This is my take on the classic Greek slow cook lamb dish.
- 2.5 kg lean lamb shoulder, bone in
- 1 kg medium sized peeled potatoes, cut into long quarters
- 4 beef tomatoes, cut into quarters
- 2 red peppers, de-seeded and cut into quarters
- 200 water
- 1 lamb stock cube
- 200 g cubed feta cheese, optional
For the Marinade
- 2 lemons, juice
- 6 garlic cloves, chopped
- 1 tbsp dried oregano
- 100 ml Greek olive oil
- Pre-heat the oven to 180C gas 4.
- Make deep incisions into the whole shoulder right down to the bone, every 3-4 cm in a crisscross fashion.
- Mix together all the ingredients for the marinade together really well. Pour over both sides of the lamb and rub in well. You can leave overnight if you want; it is up to you.
- Place the potatoes into a deep baking dish or tray, then add the tomatoes and peppers.
- Place the marinated lamb on top plus any marinade that is left over.
- Pour in the water and the stock cube crumbled up and a little more salt and pepper.
- Cover with baking parchment and foil, pop into the oven and cook for 2 hours.

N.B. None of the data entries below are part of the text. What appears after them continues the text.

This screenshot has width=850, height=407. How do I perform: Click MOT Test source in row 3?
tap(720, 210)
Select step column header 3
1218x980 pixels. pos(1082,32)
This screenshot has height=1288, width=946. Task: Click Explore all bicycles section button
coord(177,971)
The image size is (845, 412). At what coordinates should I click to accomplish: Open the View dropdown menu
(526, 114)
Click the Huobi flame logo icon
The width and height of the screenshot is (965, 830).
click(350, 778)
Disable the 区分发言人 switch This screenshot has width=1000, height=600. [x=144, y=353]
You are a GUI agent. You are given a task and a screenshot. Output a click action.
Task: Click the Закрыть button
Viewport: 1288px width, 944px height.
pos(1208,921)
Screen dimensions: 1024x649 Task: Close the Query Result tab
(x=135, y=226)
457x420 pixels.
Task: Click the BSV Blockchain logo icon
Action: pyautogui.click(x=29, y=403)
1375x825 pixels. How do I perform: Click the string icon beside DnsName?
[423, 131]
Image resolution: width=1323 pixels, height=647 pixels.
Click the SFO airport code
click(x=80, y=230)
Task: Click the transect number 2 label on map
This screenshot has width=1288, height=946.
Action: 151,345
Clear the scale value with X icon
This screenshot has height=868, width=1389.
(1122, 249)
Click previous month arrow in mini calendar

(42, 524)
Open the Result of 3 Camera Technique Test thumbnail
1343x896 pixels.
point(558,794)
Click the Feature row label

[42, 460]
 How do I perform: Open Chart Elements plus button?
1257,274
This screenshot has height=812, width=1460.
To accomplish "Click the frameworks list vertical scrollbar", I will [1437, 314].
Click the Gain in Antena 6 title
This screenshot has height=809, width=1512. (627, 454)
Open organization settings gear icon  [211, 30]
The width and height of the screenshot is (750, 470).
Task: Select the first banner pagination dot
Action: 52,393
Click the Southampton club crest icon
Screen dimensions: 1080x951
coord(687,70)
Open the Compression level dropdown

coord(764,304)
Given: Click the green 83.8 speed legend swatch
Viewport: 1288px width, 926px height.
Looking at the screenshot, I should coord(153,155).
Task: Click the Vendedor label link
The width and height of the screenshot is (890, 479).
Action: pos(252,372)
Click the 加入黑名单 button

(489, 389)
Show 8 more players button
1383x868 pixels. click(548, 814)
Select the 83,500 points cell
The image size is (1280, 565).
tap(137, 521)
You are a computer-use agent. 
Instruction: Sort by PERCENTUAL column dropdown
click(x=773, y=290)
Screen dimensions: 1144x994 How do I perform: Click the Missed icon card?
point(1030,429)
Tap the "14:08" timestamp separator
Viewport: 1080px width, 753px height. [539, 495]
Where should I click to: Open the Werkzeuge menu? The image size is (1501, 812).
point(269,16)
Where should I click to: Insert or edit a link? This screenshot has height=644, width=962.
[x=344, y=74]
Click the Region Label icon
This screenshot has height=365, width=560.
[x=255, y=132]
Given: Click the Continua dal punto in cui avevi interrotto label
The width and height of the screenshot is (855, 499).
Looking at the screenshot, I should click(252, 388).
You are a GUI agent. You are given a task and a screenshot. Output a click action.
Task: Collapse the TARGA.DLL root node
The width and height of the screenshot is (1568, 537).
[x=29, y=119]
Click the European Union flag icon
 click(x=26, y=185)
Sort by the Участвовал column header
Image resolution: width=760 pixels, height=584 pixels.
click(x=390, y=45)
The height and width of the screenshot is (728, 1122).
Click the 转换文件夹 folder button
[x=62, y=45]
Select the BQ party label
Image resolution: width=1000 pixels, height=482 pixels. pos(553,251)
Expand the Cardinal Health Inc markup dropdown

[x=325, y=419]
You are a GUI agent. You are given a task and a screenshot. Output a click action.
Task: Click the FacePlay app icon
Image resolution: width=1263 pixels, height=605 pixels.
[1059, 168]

- At the 2-hour mark, remove the foil and parchment, turn the oven up to 220C gas 7 and cook the dish until it takes a nice colour, say 30 minutes.
- Once browned, remove the lamb from the tray and rest. Add the cheese to the potatoes and warm through.
- Serve in thick slices with the peppers, potatoes and tomatoes.
- I serve a Greek salad separately.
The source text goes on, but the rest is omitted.